= Manglabites =

Byzantine bodyguards

The Manglabites or Manglavites (μαγ[γ]λαβίται, manglabitai; sing. μαγ[γ]λαβίτης, manglabitēs) were a corps of bodyguards in the Byzantine Empire.

==Etymology==
Their name derives from the term manglabion (μαγγλάβιον, "cudgel") which was also used to designate the entire corps. The origin of the term itself is debated: one theory regards it as deriving from Arabic mijlab ("whip"), while another from Latin manus ("hand") and clava ("cudgel").

==History==
The manglabitai first appear in the 9th century, when, along with the imperial Hetaireia, they were responsible for the personal safety of the emperor.

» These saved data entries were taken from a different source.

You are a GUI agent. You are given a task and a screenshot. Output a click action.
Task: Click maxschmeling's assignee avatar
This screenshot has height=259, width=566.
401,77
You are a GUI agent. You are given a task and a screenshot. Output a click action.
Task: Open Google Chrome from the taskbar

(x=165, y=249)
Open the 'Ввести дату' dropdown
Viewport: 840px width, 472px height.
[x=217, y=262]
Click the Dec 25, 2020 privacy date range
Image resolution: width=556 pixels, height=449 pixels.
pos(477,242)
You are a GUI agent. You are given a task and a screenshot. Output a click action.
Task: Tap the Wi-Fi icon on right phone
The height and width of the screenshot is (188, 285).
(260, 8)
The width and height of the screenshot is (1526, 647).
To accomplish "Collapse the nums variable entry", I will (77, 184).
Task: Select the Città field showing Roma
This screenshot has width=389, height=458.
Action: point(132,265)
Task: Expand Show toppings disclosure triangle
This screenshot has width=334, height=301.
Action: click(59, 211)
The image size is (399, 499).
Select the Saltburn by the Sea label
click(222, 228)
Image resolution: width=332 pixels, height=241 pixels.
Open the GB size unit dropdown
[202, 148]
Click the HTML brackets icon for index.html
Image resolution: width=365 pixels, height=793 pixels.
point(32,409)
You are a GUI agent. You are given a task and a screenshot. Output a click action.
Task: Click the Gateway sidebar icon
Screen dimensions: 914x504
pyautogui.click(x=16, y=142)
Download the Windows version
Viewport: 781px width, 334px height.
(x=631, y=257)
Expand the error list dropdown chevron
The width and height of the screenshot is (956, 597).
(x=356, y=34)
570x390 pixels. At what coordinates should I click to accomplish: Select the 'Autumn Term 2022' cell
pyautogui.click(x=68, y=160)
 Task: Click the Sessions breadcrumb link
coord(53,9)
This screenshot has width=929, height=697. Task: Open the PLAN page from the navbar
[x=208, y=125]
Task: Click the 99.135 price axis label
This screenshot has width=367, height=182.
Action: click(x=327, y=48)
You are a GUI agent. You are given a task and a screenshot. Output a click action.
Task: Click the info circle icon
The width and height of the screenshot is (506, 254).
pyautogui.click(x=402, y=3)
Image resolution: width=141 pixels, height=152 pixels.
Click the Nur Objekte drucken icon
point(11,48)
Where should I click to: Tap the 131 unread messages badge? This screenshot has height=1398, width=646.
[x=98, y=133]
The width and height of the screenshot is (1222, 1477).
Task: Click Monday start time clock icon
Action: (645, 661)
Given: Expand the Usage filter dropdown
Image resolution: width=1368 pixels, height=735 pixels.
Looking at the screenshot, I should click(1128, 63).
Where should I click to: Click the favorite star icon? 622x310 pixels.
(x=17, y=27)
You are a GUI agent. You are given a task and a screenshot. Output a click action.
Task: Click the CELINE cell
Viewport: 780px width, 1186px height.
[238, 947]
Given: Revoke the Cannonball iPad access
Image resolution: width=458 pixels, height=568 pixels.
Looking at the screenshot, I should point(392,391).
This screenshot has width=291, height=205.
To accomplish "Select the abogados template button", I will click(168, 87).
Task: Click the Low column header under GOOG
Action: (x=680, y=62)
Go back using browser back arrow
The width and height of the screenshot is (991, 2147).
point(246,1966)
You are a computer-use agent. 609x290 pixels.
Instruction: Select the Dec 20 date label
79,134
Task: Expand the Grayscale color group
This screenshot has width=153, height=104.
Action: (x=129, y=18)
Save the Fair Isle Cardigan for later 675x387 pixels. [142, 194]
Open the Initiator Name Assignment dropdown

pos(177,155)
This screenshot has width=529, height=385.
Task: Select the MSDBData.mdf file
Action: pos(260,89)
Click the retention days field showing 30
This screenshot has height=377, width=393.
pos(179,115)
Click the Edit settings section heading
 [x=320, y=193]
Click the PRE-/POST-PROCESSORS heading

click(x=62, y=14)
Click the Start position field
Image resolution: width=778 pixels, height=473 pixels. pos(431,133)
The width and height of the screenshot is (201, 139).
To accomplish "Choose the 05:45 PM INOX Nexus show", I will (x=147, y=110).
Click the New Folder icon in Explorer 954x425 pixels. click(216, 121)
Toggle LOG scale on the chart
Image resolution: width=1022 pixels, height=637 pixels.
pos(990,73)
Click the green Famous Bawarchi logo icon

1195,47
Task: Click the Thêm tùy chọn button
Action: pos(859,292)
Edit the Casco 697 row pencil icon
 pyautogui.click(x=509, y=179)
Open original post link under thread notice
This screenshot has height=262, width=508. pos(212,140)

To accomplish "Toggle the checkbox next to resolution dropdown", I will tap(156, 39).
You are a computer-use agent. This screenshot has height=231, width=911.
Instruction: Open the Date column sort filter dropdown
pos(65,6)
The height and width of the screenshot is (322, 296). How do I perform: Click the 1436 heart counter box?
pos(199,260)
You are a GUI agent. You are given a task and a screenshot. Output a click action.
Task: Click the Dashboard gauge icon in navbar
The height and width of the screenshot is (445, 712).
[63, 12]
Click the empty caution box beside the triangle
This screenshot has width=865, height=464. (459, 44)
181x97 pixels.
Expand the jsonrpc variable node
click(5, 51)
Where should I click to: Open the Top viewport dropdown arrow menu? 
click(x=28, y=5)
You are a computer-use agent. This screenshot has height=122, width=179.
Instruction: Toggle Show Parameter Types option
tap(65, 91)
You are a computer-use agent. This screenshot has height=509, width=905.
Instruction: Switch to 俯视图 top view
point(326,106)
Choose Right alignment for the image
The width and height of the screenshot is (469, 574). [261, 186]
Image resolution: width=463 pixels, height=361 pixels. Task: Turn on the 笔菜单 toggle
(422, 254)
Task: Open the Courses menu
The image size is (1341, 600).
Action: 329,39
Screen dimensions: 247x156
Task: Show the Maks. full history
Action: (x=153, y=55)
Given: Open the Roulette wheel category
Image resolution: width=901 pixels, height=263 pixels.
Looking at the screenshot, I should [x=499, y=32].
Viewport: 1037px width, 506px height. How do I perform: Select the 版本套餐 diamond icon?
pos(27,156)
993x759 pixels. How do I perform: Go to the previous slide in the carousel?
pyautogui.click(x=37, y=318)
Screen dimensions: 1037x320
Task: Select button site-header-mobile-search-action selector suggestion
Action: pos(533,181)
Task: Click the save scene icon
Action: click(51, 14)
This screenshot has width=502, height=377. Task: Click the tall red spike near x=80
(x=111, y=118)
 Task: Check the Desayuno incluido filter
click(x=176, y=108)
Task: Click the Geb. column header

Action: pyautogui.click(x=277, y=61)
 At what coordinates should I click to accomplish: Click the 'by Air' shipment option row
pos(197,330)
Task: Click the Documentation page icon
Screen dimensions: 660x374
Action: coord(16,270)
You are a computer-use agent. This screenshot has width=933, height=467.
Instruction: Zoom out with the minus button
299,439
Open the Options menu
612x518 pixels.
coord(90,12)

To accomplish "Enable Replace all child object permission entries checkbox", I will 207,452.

Armed with swords, the manglabitai preceded him in ceremonies and were responsible for the unlocking of certain gates of the imperial palace, the Great Palace of Constantinople, every morning.

==Structure==
An individual manglabitēs was of relatively lowly origin and status, often even illiterate. However, their commander, known as prōtomanglabitēs (πρωτομαγγλαβίτης, "first manglabitēs") or epi tou manglabiou (ἐπί τοῦ μαγγλαβίου, "in charge of the manglabion"), ranked high in the imperial hierarchy due to his proximity to the emperor. The manglabitai as an imperial bodyguard appear to have disappeared by the late 11th century, but there is sigillographic evidence for "manglabitai of the Great Church" (i.e. the Patriarchate of Constantinople) from the 11th through the 13th centuries.

==Notable members==
The perhaps most famous manglabitēs was the Norwegian king Harald Hardrada, who received the title in recognition of his services in the Varangian Guard in the 1030s.